RAILDAYS ~異世界鉄道紀行録~

並木坂奈菜海

第1話 ターミナル

 仕事まみれの生活に疲れ、「旅に出よう、鉄道があるなら異世界がいい」と会社を辞めたのが半月前。

 家を空ける準備や、異世界にいくためのビザと旅券パスポートの発給を受けたのが先週。

 僕が日本を発ち、異世界「ロレンツォ」にやってきたのが3日前。

 ロレンツォ最大の都市、「フェリチダット」で宿を取った。

 そして、フェリチダットから出る長距離列車の切符を手に入れたのが昨日。

 行き先は「マスリーノス」という。


 泊まっていた宿から駅までは、徒歩で5分くらい。

 駅舎は新宿や東京のようなダンジョンではなく、むしろ横浜を思わせるような構造だった。

 エキナカの売店通りは、それというよりむしろ商店街。普通のショップだけでなく、八百屋魚屋まであるのだから。

 僕はたまたま見つけた駅弁屋で、一番人気の弁当を買った。

 そして、改札口へ。

 始発駅のため、ホームは端が1つに繋がっている。

 切符には何番線という文字はなかった。

 入ってすぐの案内板から、「マスリーノス」の文字を探すと、3番線から出ているという。プラットホームは目の前だった。

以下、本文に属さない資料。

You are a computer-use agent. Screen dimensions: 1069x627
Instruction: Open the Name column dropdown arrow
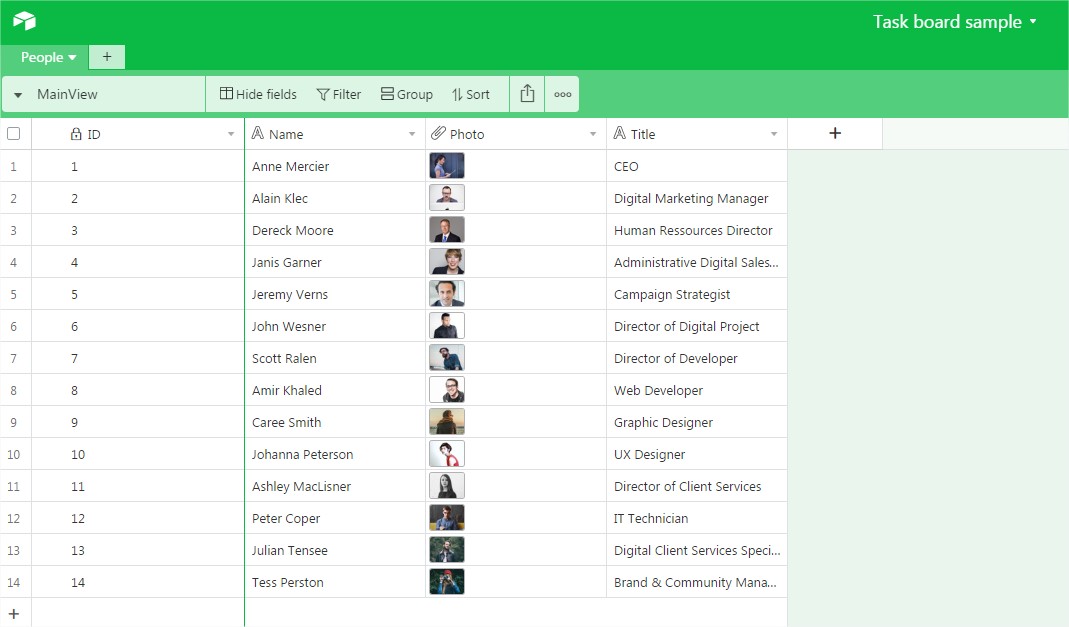411,134
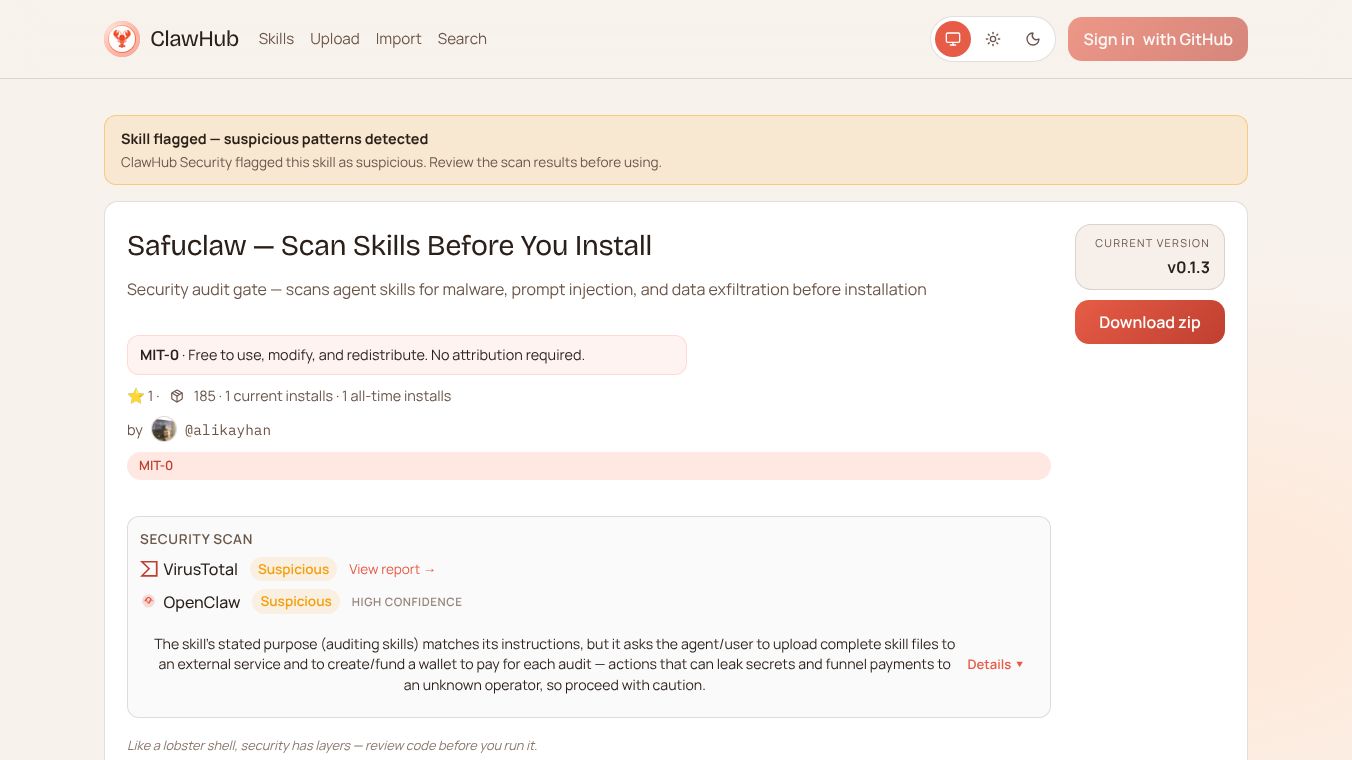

 そこにいた列車は、見た目が日本の電気機関車のよう。

 具体的には「富士」の牽引をしていたEF66形が一番近い。

 というか、カラーリングもそっくりである。

 客車はその後ろに、1等車から3等車までが3両ずつ。

 1等は新幹線スイートグランクラス並みの値段だったので、僕が選んでいたのは次に安い2等グリーン車。

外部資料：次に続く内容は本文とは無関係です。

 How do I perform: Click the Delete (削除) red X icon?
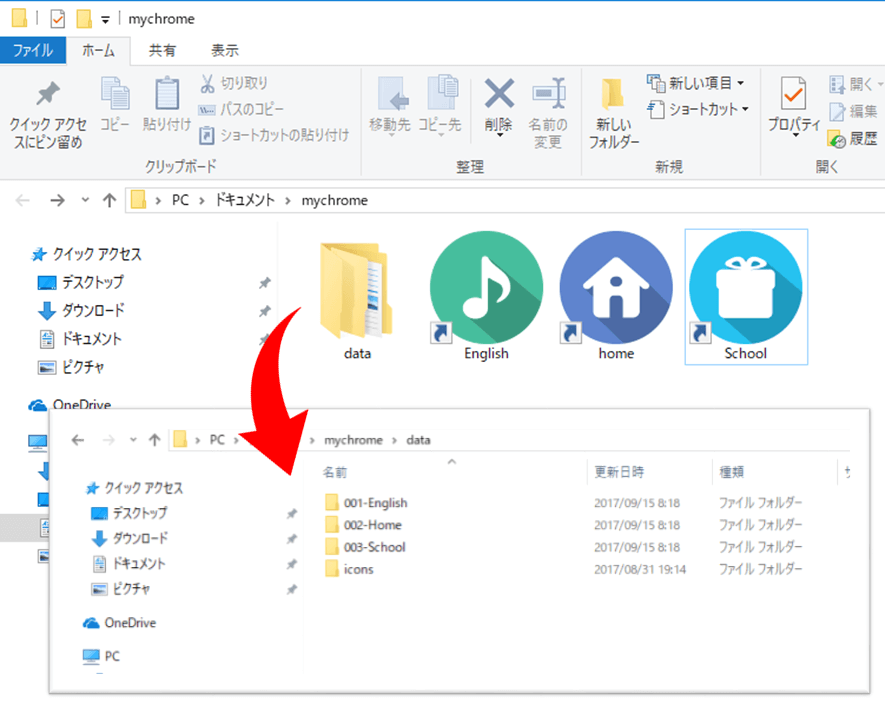tap(498, 96)
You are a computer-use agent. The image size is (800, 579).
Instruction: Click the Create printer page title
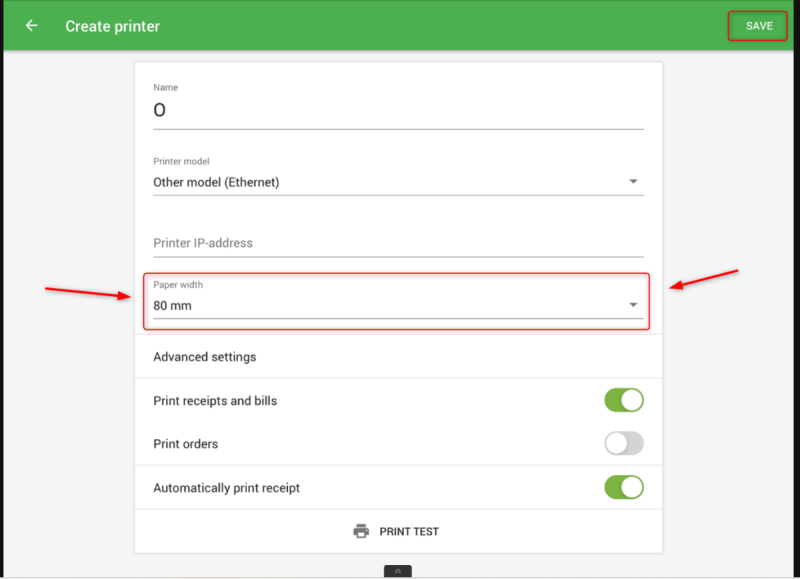pos(112,26)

 席は指定がないということだったので、なんとなく真ん中の6両目に乗った。

 乗客は僕のほかに数人、男性と女性が半分ずつ。

 当たり前だが地球人の僕を見て、不思議そうな顔をしていた。

 そのうちの1人、おじいさんのような人が声をかけた。


「おや、貴方のような若いお方、それも地球の方がこんなところまでおいでになるとは……あまり珍しいものですから、つい声をかけてしまいましての。何か理由がおありのように見えますが」

「向こうの暮らしに疲れましてね、ゆっくり旅でもしようかと」

「それはそれは。でしたら、途中までご一緒してもよろしいですかな? これは単なる年寄りのお節介、お嫌でしたら申し訳ない」


 少し驚きながらも、僕は返事をした。


「いえ、構いませんよ。ただ僕は終点まで行くつもりですけど」

「なんと、それは奇遇」


 その老人も、行先は同じだという。


「ここで会ったのも何かの縁、何とぞよろしく」

「こちらこそ、お世話になります」


 そして老人は、にっこりと笑いながら僕の隣に座った。


「ところで、こちらにいらっしゃるのは初めてですかな?」

「ええ、まあ。というか、地球から出たのが初めてです」

「ほう!」

「自分は鉄道……機械馬車が好きでして。あるところならどこへでも行ってみたかったんです」


 こちらの言葉では「鉄道」をこう呼ぶらしい。


「なるほど……ワシも若いころは同じでしてのう、生まれた家はすぐそばに馬車路レールがありまして、馬車が通るたびに外へ飛び出しては母に怒られておりました」


 すごく好奇心が旺盛な性格なのだろう。

 だからこそ、こうして自分に声をかけてきたのかもしれない。

 

「そろそろ、出発ですかな」


 列車のゆっくりとした息吹きを、足元で感じる。

 外を見れば、景色が動き出していた。